El Real Betis ha sabido resarcirse de la mejor manera posible después del varapalo sufrido ante el Levante. Tras una semana complicada, con el 5-2 todavía reciente, todo el ruido del cierre de mercado y algunas sensaciones raras alrededor del equipo, tocaba dar la cara y la respuesta no ha podido ser mejor: 1-0 al Real Madrid en La Cartuja. El equipo de Pellegrini recuperó la intensidad, el orden y esa capacidad para competir que había mostrado en las primeras jornadas. Y especial mención merece la defensa: Natan estuvo imperial y Diego Llorente firmó un partidazo hasta que tuvo que marcharse tras el golpe con Marc Roca, que acabó con una fractura en la nariz. Ante un Madrid con tantísimo potencial ofensivo, el trabajo de los centrales fue espectacular.

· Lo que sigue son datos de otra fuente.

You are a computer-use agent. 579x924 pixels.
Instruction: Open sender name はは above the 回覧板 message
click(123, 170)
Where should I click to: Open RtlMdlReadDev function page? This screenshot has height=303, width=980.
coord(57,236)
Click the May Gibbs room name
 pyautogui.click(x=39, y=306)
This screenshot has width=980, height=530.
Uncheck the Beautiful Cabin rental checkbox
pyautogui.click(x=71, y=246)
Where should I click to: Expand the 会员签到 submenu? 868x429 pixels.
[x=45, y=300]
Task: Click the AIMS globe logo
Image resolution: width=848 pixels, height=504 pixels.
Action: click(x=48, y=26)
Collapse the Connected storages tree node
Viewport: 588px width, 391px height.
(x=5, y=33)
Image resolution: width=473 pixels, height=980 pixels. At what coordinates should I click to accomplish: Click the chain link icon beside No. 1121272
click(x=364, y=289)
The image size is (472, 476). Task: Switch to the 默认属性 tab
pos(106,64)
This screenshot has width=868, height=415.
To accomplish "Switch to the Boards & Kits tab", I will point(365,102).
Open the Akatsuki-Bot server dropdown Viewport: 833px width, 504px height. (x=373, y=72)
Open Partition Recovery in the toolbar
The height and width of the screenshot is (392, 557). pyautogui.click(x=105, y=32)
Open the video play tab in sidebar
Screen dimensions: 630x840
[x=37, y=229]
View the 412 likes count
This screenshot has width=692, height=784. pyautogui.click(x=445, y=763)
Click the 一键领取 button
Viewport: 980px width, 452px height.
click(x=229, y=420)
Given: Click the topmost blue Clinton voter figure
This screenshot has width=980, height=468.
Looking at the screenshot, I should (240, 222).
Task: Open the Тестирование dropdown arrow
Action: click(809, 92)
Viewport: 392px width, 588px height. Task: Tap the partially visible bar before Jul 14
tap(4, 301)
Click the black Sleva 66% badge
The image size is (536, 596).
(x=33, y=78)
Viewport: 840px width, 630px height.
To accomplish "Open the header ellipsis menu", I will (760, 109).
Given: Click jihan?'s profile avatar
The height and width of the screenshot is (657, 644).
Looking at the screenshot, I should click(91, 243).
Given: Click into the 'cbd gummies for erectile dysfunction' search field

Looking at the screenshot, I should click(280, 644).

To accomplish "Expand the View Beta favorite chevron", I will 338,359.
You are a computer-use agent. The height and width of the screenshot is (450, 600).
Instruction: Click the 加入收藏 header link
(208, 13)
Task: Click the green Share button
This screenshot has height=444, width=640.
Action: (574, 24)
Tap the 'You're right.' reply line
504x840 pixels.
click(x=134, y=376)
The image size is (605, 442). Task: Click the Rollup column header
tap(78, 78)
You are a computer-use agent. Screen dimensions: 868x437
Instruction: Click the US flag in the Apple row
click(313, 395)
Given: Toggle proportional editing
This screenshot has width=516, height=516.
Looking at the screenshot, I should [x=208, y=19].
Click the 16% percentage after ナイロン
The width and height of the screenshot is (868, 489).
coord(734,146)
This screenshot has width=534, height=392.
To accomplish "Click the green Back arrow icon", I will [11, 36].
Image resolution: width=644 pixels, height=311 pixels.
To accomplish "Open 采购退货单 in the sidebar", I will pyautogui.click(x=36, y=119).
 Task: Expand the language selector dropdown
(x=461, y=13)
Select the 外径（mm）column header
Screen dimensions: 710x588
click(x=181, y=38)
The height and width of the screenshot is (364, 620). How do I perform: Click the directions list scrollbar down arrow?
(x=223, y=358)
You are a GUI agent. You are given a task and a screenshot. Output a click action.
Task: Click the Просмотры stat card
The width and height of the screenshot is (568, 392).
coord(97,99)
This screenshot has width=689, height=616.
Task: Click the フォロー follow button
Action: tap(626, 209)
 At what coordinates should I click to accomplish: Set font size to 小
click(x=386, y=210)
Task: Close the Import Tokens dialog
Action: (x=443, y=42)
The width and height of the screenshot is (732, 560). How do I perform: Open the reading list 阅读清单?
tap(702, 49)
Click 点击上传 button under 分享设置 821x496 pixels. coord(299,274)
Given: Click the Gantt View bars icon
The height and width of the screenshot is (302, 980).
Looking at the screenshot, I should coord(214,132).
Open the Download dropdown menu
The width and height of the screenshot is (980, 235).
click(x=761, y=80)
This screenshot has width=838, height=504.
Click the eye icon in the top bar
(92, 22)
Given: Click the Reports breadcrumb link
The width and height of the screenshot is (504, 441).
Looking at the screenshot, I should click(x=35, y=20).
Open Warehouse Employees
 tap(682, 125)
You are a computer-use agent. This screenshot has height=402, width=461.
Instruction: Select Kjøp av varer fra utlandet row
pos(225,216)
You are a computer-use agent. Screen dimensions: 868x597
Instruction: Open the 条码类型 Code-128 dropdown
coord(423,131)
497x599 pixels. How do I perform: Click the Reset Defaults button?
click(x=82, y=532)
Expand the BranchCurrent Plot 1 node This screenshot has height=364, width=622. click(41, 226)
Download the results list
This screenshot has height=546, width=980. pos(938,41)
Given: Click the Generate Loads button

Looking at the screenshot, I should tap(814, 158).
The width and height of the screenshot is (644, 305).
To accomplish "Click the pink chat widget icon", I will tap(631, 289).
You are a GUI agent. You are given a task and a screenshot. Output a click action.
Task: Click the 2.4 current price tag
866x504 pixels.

Es verdad que alrededor del minuto 60 el Betis empezaba a acusar bastante el esfuerzo. Ante equipos con semejante nivel físico se nota más y las piernas empezaban a pesar, pero ahí Pellegrini estuvo acertado con los cambios. Las entradas de Fidalgo, Deossa y, sobre todo, Parrott dieron al equipo la frescura que necesitaba en un momento clave. Fidalgo aportó criterio y piernas, Deossa músculo y energía, y Parrott terminó siendo decisivo. El irlandés aprovechó el rechace de Courtois para hacer el 1-0 y desatar la locura en La Cartuja. Precisamente partidos como este demuestran la importancia de tener un banquillo capaz de mantener el nivel cuando los titulares empiezan a acusar el desgaste.
Y después está Álvaro Valles, porque lo suyo empieza a ser nivel Selección. Lleva desde el tramo final de la temporada pasada siendo determinante y este año, para mí, está siendo directamente el mejor futbolista del Betis. El equipo también tuvo esa pizca de suerte que necesitas para ganar partidos de este calibre, especialmente en ese final absolutamente agónico con toda la situación del penalti y la posibilidad de que se repitiese. Pero cuando hubo que aparecer, apareció Valles. Su parada a Mbappé fue fundamental para conservar los tres puntos y terminó de coronar otra actuación estelar. Puedes competir bien, defender como un animal y hacer un partido muy serio, pero para ganar a equipos como el Madrid también necesitas que tu portero marque diferencias. Y Valles las está marcando.
Los problemas que vimos ante el Levante no desaparecen por esta victoria y habrá cosas que seguir corrigiendo, especialmente esos momentos en los que el equipo acusa el desgaste ante rivales muy físicos. Pero hoy toca disfrutar. Nueve puntos de doce, victoria ante el Real Madrid, Natan y Llorente enormes atrás, Pellegrini acertando con los cambios, Parrott apareciendo para decidirlo y un Valles estelar sosteniendo al equipo cuando más quemaba la pelota. El Betis se levanta del golpe de la mejor forma posible y ahora afronta el partido contra el Lille en Champions con una ilusión tremenda. De la decepción del Levante a una Cartuja completamente desatada. Esto también es competir.